Il giorno del 25 maggio è già entrato tra le date storiche che prossimamente si studieranno nei testi scolastici, perché? Per la morte di un afroamericano di nome George Perry Floyd (46), avvenuta per mano delle forze dell’ordine della città di Minneapolis nello Stato del Minnesota. Floyd non è stato vittima dei suoi sbagli, non è morto mentre un agente cercava di difendere la propria vita: il suo decesso è opera di radicate culture razziali in cui l’uomo bianco ha la predominanza sulla specie umana. Il giorno stesso della vicenda erano stati pubblicati sui Social Networks diversi video in cui si vedeva l’abuso di potere da parte dell’agente Derek Chauvin, che per bloccare Floyd gli si piazza con un ginocchio al collo, immobilizzandolo al suolo. Non è servito a nulla alla vittima dire che non riusciva a respirare, per 8 minuti e 46 secondi quel ginocchio non si è mai spostato, portandolo alla morte di fronte all’indifferenza di tutti e quattro gli agenti presenti- Chauvin e altri tre.

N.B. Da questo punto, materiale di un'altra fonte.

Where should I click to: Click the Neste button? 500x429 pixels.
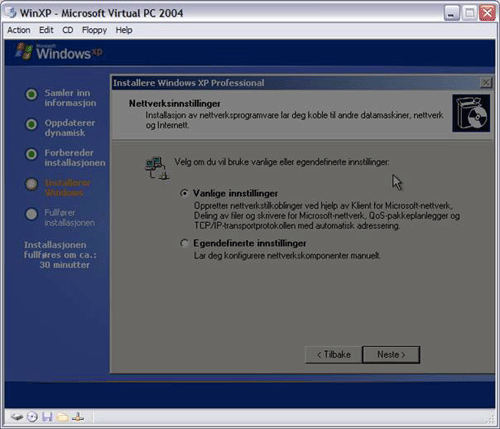[x=391, y=354]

Dopo le prime condivisioni, cominciano le prime manifestazioni a favore dell’integrazione razziale e contrarie agli abusi di potere di cui è quotidianamente spettatrice la popolazione americana nei confronti degli afroamericani. Già dalla prima protesta pubblica e pacifica, a Minneapolis, si è passati in un attimo a fare i conti con una violenta rivolta che ha mobilitato le forze dell’ordine e costretto alcuni residenti a lasciare la città e le proprie abitazioni. In pochi giorni le rivolte hanno preso d’assalto New York, Los Angeles, Atlanta, San Jose, Portland insieme ad altre ed è stata richiesta la mobilitazione della Guardia nazionale. Le forze militari americane si proclamano contro le manovre messe in atto da Trump per sedare le manifestazioni, ora il presidente degli Stati Uniti si trova barricato dentro la Casa Bianca.
Ma cos’è che sta facendo muovere milioni di persone in tutto il mondo, trasgredendo così i vari divieti di assembramenti imposti dal Covid-19, causando morti, arresti e disordini? Non è una novità per gli americani vedere ingiustizie fatte a cittadini neri solo per il colore della loro pelle, né per i neri di tutti il mondo essere vittime di discriminazioni razziali fin dalla giovane età. Ma in un’aria di profondo cambiamento e tensione sociale come quella portata a seguito del lockdown per il Coronavirus è più facile per tutti immedesimarsi in scenari di privazione della propria libertà, cosa per molti impensabile prima della pandemia. È così che tutto il mondo si è unito per rivendicare il diritto alla libertà e all’uguaglianza di chi è stato sempre emarginato e si unisce ora con un unico obiettivo comune all’urlo di “No justice, no peace”, nessuna giustizia, nessuna pace. Una giustizia ora indispensabile più che mai, ora che chiunque ha potuto vedere con i propri occhi come un essere umano uguale agli altri è diventato un oggetto privo del diritto alla vita per mano di un gruppo di uomini che più che vederlo inferiore, si sentivano superiori per il colore della propria pelle. E per quanto sia un’amara rivincita per i neri deportati nel XVI secolo e venduti a poco più di 1.000 dollari, vedere ora un uomo bianco, che per riavere la propria libertà, dopo aver tolto la vita a un loro fratello, dovrà sborsare oltre 1 milione di dollari è sicuramente il primo piccolo passo verso la giustizia.
Ma qual’è il prezzo della giustizia? Dalla tratta degli schiavi che ha visto milioni di uomini perdere la propria famiglia e la propria identità, i Black Codes che assoggettarono i neri d’america a salari bassi e a vite basate sulla disuguaglianza, il Ku Klux Klan fino ad arrivare ai giorni d’oggi dove un ampio numero di poliziotti bianchi è stato assolto dopo aver ucciso cittadini afroamericani. Per tutto questo e perché nessuno può più essere indifferente finché non ci sarà giustizia, non si avrà la pace.